▶ **Provided information**
----
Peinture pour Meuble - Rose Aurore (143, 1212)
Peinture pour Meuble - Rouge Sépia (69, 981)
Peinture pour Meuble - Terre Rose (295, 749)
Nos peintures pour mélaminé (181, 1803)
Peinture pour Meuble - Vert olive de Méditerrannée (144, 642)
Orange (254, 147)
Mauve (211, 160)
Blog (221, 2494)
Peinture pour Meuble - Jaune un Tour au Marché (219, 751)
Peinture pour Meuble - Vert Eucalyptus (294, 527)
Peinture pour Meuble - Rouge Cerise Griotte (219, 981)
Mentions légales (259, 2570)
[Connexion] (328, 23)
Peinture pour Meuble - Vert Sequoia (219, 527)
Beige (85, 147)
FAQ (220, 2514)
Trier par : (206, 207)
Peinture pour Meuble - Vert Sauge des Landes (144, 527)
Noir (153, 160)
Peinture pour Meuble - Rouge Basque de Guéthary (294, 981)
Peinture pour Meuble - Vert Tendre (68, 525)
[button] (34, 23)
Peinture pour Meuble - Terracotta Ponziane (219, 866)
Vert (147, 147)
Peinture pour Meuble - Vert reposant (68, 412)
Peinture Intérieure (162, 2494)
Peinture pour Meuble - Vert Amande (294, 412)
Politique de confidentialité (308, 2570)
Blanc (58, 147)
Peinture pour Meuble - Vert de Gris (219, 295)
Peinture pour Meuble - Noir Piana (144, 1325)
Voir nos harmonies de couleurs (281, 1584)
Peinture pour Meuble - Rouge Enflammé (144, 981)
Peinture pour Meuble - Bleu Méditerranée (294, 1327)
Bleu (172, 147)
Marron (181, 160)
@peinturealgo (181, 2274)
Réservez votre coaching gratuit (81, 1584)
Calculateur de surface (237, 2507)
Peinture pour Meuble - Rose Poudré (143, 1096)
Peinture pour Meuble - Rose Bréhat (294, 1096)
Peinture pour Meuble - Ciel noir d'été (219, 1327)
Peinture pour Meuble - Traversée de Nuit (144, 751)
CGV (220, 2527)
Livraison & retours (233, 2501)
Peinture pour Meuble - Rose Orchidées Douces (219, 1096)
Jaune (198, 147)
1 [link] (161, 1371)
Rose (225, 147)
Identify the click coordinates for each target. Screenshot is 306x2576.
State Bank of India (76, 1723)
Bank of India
----
Output the full listing above once again, verbatim.

▶ **Answer for the task**
Peinture pour Meuble - Rose Aurore (143, 1212)
Peinture pour Meuble - Rouge Sépia (69, 981)
Peinture pour Meuble - Terre Rose (295, 749)
Nos peintures pour mélaminé (181, 1803)
Peinture pour Meuble - Vert olive de Méditerrannée (144, 642)
Orange (254, 147)
Mauve (211, 160)
Blog (221, 2494)
Peinture pour Meuble - Jaune un Tour au Marché (219, 751)
Peinture pour Meuble - Vert Eucalyptus (294, 527)
Peinture pour Meuble - Rouge Cerise Griotte (219, 981)
Mentions légales (259, 2570)
[Connexion] (328, 23)
Peinture pour Meuble - Vert Sequoia (219, 527)
Beige (85, 147)
FAQ (220, 2514)
Trier par : (206, 207)
Peinture pour Meuble - Vert Sauge des Landes (144, 527)
Noir (153, 160)
Peinture pour Meuble - Rouge Basque de Guéthary (294, 981)
Peinture pour Meuble - Vert Tendre (68, 525)
[button] (34, 23)
Peinture pour Meuble - Terracotta Ponziane (219, 866)
Vert (147, 147)
Peinture pour Meuble - Vert reposant (68, 412)
Peinture Intérieure (162, 2494)
Peinture pour Meuble - Vert Amande (294, 412)
Politique de confidentialité (308, 2570)
Blanc (58, 147)
Peinture pour Meuble - Vert de Gris (219, 295)
Peinture pour Meuble - Noir Piana (144, 1325)
Voir nos harmonies de couleurs (281, 1584)
Peinture pour Meuble - Rouge Enflammé (144, 981)
Peinture pour Meuble - Bleu Méditerranée (294, 1327)
Bleu (172, 147)
Marron (181, 160)
@peinturealgo (181, 2274)
Réservez votre coaching gratuit (81, 1584)
Calculateur de surface (237, 2507)
Peinture pour Meuble - Rose Poudré (143, 1096)
Peinture pour Meuble - Rose Bréhat (294, 1096)
Peinture pour Meuble - Ciel noir d'été (219, 1327)
Peinture pour Meuble - Traversée de Nuit (144, 751)
CGV (220, 2527)
Livraison & retours (233, 2501)
Peinture pour Meuble - Rose Orchidées Douces (219, 1096)
Jaune (198, 147)
1 [link] (161, 1371)
Rose (225, 147)
Identify the click coordinates for each target. Screenshot is 306x2576.
State Bank of India (76, 1723)
Bank of India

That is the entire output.